A Agência Nacional de Vigilância Sanitária (Anvisa) aprovou a primeira versão genérica de semaglutida no Brasil. A substância ficou conhecida por integrar medicamentos como o Ozempic e pertence à classe dos agonistas do receptor de GLP-1.
O registro contempla quatro apresentações da caneta produzida pela farmacêutica EMS. Entretanto, apesar da aprovação, o medicamento ainda não chegou às farmácias. A fabricante também não informou o preço nem uma data oficial para iniciar as vendas.
Embora a semaglutida tenha ganhado popularidade devido à perda de peso observada durante o tratamento, a nova versão genérica recebeu indicação para adultos com diabetes tipo 2.

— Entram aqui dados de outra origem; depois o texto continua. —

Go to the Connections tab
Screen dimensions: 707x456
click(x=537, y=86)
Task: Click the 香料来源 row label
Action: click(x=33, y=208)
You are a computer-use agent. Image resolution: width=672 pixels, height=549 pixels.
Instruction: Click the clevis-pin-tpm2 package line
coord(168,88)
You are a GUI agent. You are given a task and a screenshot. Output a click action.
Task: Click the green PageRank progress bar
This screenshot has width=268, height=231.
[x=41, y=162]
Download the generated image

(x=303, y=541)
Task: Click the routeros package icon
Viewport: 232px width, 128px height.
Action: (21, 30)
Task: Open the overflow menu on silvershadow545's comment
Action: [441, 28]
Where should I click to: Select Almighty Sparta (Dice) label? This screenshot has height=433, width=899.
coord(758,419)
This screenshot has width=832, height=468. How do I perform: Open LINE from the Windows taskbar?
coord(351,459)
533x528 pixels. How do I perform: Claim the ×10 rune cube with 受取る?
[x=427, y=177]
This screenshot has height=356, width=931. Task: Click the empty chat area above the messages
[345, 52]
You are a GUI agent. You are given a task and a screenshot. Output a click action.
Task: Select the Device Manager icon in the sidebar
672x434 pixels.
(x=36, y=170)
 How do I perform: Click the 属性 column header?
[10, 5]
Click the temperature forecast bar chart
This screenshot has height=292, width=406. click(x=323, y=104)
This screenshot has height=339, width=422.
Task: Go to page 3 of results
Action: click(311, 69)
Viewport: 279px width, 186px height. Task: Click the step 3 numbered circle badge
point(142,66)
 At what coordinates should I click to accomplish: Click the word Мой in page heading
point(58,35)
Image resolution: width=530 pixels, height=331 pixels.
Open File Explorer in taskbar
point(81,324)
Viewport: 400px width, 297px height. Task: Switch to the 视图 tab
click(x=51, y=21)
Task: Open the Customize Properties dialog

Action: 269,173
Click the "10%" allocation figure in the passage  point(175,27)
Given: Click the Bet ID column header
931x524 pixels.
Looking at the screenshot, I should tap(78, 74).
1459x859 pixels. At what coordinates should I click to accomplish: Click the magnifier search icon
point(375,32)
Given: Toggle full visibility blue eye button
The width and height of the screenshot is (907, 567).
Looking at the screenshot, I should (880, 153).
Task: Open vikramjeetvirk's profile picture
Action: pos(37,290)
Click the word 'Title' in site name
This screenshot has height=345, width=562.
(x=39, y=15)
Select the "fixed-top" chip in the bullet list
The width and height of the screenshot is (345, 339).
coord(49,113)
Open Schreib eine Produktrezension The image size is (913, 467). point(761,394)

Nova caneta terá aplicação semanal
A Anvisa registrou a semaglutida genérica como solução injetável na concentração de 1,34 mg/mL. O paciente fará a aplicação por meio de uma caneta, geralmente uma vez por semana, conforme orientação médica.
Além da versão genérica, a agência aprovou o Semaclique, da Germed, classificado como medicamento similar. Apesar de utilizar o mesmo princípio ativo, o produto pertence a outra categoria regulatória.
Agora, após conseguir o registro, a fabricante ainda precisa cumprir etapas relacionadas à produção, distribuição e comercialização antes de colocar a nova opção nas farmácias.
Semaglutida pode provocar perda de peso
A semaglutida atua em mecanismos relacionados ao controle da glicose e também interfere no apetite e na sensação de saciedade. Por isso, alguns pacientes apresentam perda de peso durante o tratamento.
No entanto, a indicação autorizada para essa versão genérica é o tratamento do diabetes tipo 2 em adultos. Portanto, o registro não significa que a nova caneta tenha recebido autorização específica para tratar obesidade.
Além disso, pacientes não devem trocar medicamentos ou iniciar o tratamento por conta própria. A avaliação médica deve considerar a indicação, a concentração e a dose adequada para cada caso.
Preço ainda não foi divulgado
A chegada de uma versão genérica pode aumentar a concorrência no mercado de semaglutida. Apesar disso, ainda não há confirmação de quanto a nova caneta custará.
Dessa forma, também não é possível afirmar neste momento qual será a diferença de preço em relação aos medicamentos já comercializados.
A EMS ainda não informou quando iniciará a distribuição. Assim, o registro da Anvisa representa uma etapa necessária para a comercialização, mas não significa disponibilidade imediata nas farmácias.
Venda exige receita médica
A comercialização de medicamentos à base de semaglutida exige prescrição médica. Além disso, a farmácia deve reter uma via da receita, conforme as regras aplicáveis a essa classe de medicamentos.
Entre os efeitos adversos mais comuns associados à semaglutida estão náusea, vômito, diarreia, prisão de ventre e desconforto abdominal. Por isso, o tratamento exige acompanhamento profissional.
Por fim, pacientes que já utilizam semaglutida não devem interromper ou substituir a medicação apenas por causa da aprovação da versão genérica. Qualquer alteração no tratamento deve ocorrer após avaliação médica.